ENFIELD Common: OR, THE Young Damsel Cured OF THE GREEN SICKNESS By a Lusty Gallant, VVho happen'd to meet her in the Mid'st of Enfield Common.
To an Excellent New Tune.
ON Enfield Common I met a Woman,
a bringing of her Water to the Town,
Said I fair Maiden, you're heavy laden,
I'll light and give you ease in a green Gown,
Says she, 'tis good Sir, to stir the Blood Sir,
for the Green-sickness, Friend, will make me like it,
Then in a minute I left my Ginnet,
and went aside with her into a Thicket,
Then with her leave there, a dose I gave her,
she straight confess'd her Sickness I did nick it.
I went to leave her, but this did grieve her,
for panting on the Grass she did, complain,
Saying Physician, my sick Condition,
I fear will suddenly return again,
If you deny me, and don't supply me,
with many Potions of your sweetest pleasure,
Then prithee Gallant improve thy Tallant,
since we have Opportunity and Leisure,
With such like Greeting my pritty Sweeting,
she seem'd to press upon me out of measure.

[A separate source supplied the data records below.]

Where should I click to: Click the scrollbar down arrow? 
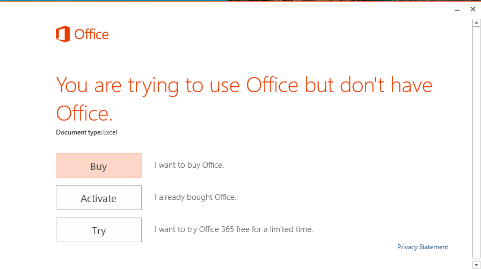(x=476, y=264)
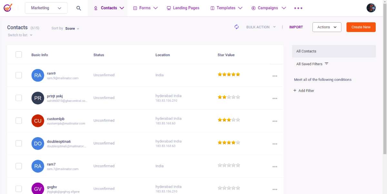
Task: Click the Campaigns icon
Action: [253, 8]
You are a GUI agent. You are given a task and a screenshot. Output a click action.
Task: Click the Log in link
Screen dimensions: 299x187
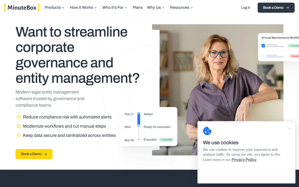tap(246, 8)
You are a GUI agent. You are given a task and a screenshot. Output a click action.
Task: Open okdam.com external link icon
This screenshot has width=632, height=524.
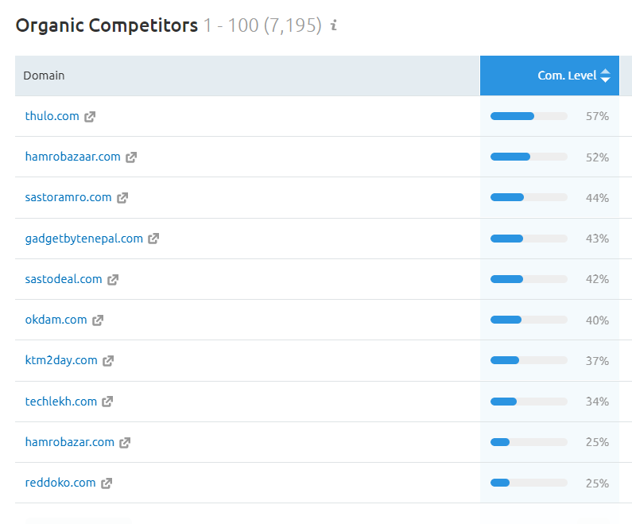pyautogui.click(x=98, y=320)
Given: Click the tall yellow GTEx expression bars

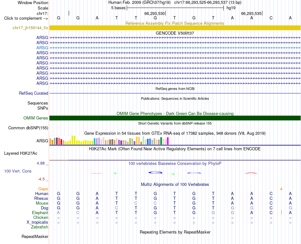Looking at the screenshot, I should (74, 140).

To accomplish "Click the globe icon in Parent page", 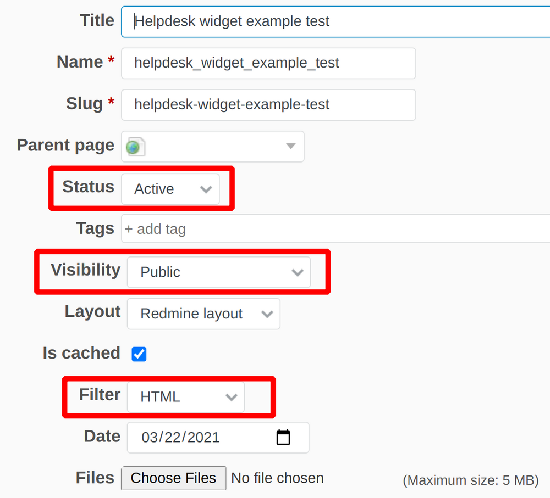I will (x=135, y=147).
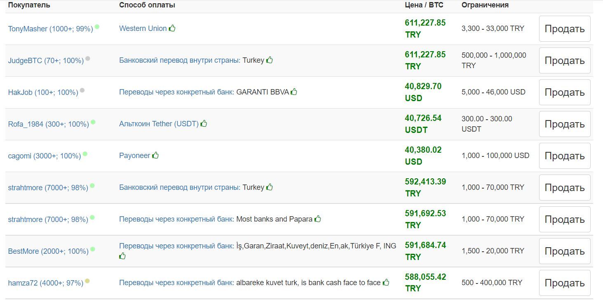
Task: Click the 40,380.02 USD price
Action: tap(423, 156)
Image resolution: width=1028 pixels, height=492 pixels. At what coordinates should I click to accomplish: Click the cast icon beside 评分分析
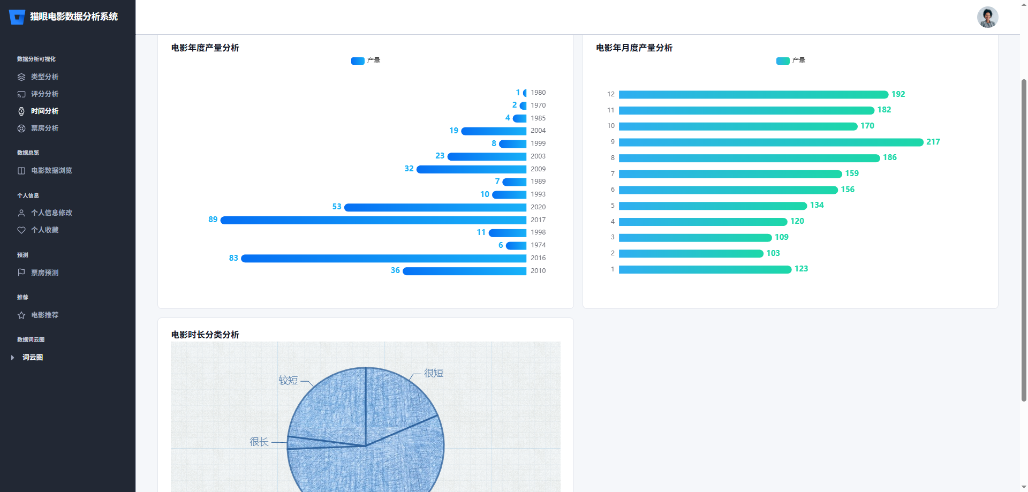(x=21, y=94)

'Twas summer weather, we sat together,
and chatted all the pleasant afternoon,
No one was near us, to over hear us,
at length I said I'd put my Pipes in Tune,
To give a Glister, with that I Kiss'd her,
she cry'd another fit does round me hover,
With the green Rushes I'll vail my Blushes,
for in my Cheeks I know you may discover,
What's my desire; Love never Tire,
for Oh! I long, I long to be a Mother.
With that I told her, that I would hold her
a Guinea to a Groat it should be so,
In nine months after, a Son or Daughter,
will be your lucky lot Dear love I know,
Quoth she you vapour, and draw your Rapour,
but yet methinks too soon you seem to tire,
I'll lay a shilling if you are willing,
that nine Months hence I have not my desire,
Except you'll venter, once more to enter,
Alas! the name of Mother I admire.
Because I'd ease her, and fully please her,
I took a Lodging for my Enfield Lass,
Who was a Beauty and knew her Duty,
the night we did in youthful pleasures pass,
With melting Blisses and Charming Kisses,
on downy Beds secure from Wind or Weather,
And in the Morning by days adorning,
we 'rose and drank a Glass of Wine together,
With joys I crown'd her, for then I found her,
to have a heart far lighter than a feather.
I having cur'd her, likewise assur'd her,
if e're it was my luck to come that way,
I'd pawn my honour to call upon her,
but for that time I could no longer stay;
The loving creature, of pure good nature,
she gave me twenty kisses when we parted,
Because she never had found such favour,
in loves soft pleasures to be so diverted,
Then straight I mounted, for why I counted,
'twas time I had her company deserted.
Printed for Charles Bates at the Sun and Bible in Pye-corner.